Had Netanyahu’s performance in the critical fight against the coronavirus epidemic been flawless, and if he were indeed irreplaceable, as he claims, Gantz, a former Israel Defense Forces chief of staff, would have been justified in thinking about subordinating himself under the great leader’s command, at least temporarily. Senior health system sources have claimed, however, that contrary to the story Netanyahu presents in public, he excludes top Health Ministry professionals and leading epidemiologists from the decision-making process on the epidemic. The results are apparent in the contradictory instructions issued to the public and the lack of coordination among authorities.
A March 23 report by the State Comptroller’s Office, the government watchdog, points to flaws in the preparedness of the Health Ministry, HMOs and hospitals in dealing with resurgent and new epidemics. The comptroller found that the national preparedness plan fails to set out the number of isolation rooms required and that the Health Ministry lacks a plan to rectify the shortage in hospital beds, medical teams and equipment in the event of a flu pandemic. The review also found that the inventory of medicine would suffice for only 16% of the population rather than the required 25%.
The transitional prime minister’s handling of the current crisis is reminiscent of another of his performances in the health care arena. Netanyahu bears responsibility for the prolonged abandonment of Israel’s elderly, the group most vulnerable in the current epidemic. In a 2017 report, the comptroller pointed to the many serious flaws in the quality of home care — “to the point of neglect” — provided to 165,000 elderly Israelis. In May 2019, the same comptroller warned that the Health Ministry had not prepared for the significant growth expected in the number of elderly, including the need for dedicated wards and units and additional dedicated beds and nursing support and rehabilitation.
Those in Blue and White's leadership who advocate joining a unity government argue that despite Netanyahu’s actions and failures, he still commands significant power. They warn of the irreversible political damage to the fragile alliance that could be caused by the fear being generated by the coronavirus and of the Arabs. A Channel 12 poll released March 12, however, indicates that the coronavirus and incitement against the Joint List have not undermined the position held by the center-left political bloc, which has maintained public support for its 61 Knesset seats.
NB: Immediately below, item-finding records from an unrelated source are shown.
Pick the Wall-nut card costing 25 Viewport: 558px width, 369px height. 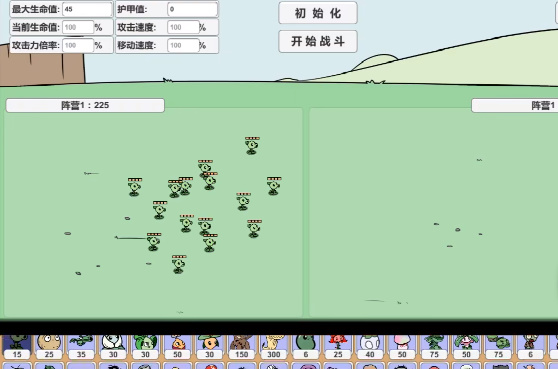point(49,347)
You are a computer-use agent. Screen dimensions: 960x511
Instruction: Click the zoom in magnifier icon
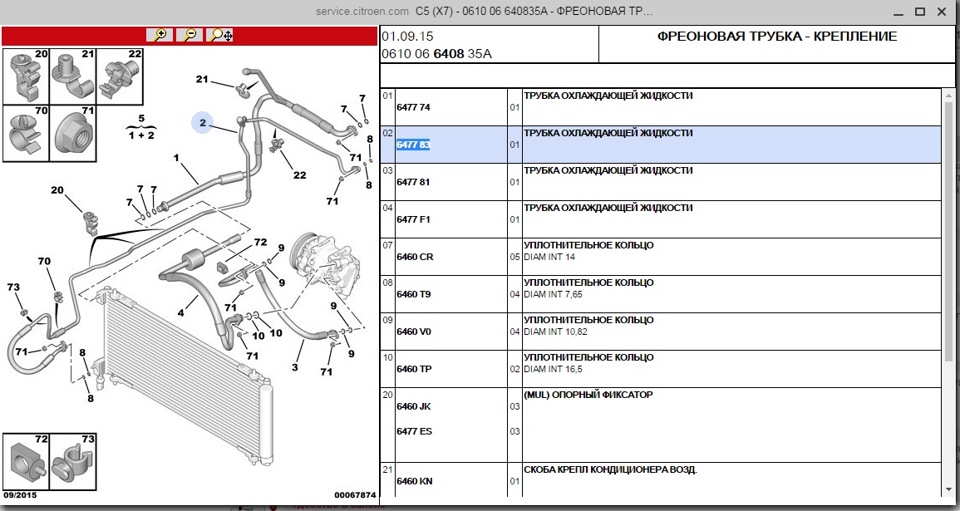point(160,35)
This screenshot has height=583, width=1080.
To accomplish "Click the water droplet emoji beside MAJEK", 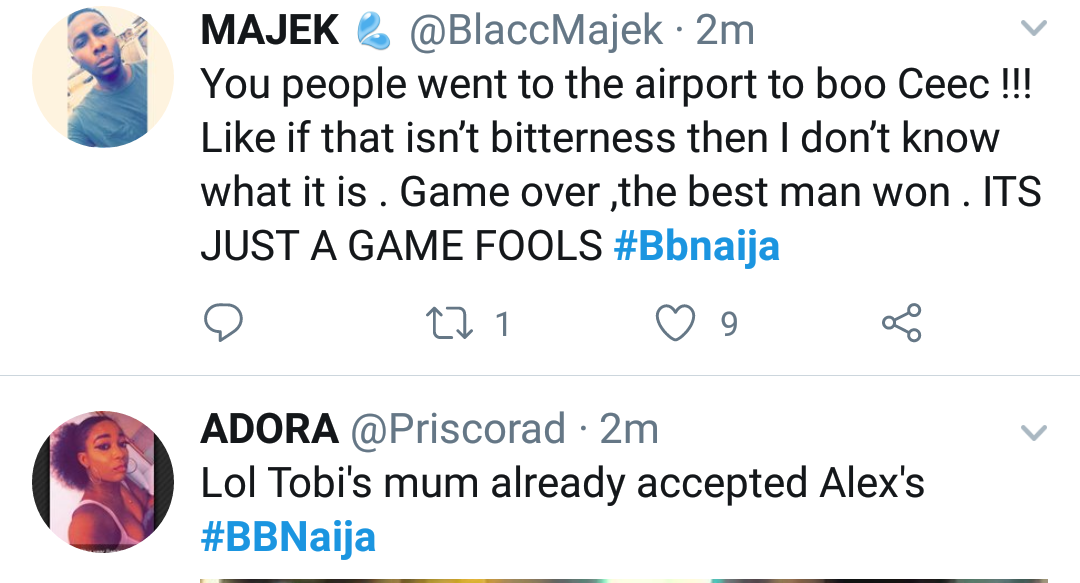I will [375, 33].
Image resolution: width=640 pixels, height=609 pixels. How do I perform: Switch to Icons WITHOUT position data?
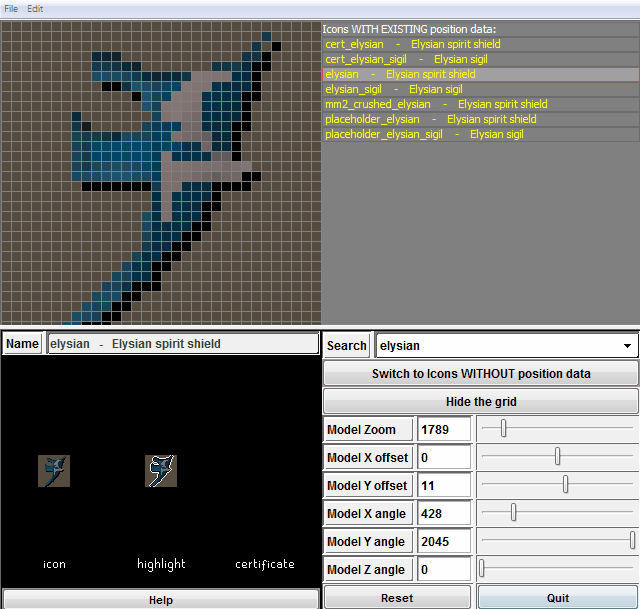[x=481, y=373]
The Supreme Court has ordered a vote to replace the current Knesset speaker, Likud's Yuli Edelstein, by March 25. With a new speaker and with new committees, Blue and White could advance legislation blocking Netanyahu from being tasked with forming the next government and in the process bringing him closer to the defendant’s box. Gantz and his friends must now decide which is wiser: legitimizing a citizen under indictment who is eroding the state’s democracy or approving that same citizen's delegitimization of 15 democratically elected, law-abiding Arab citizens.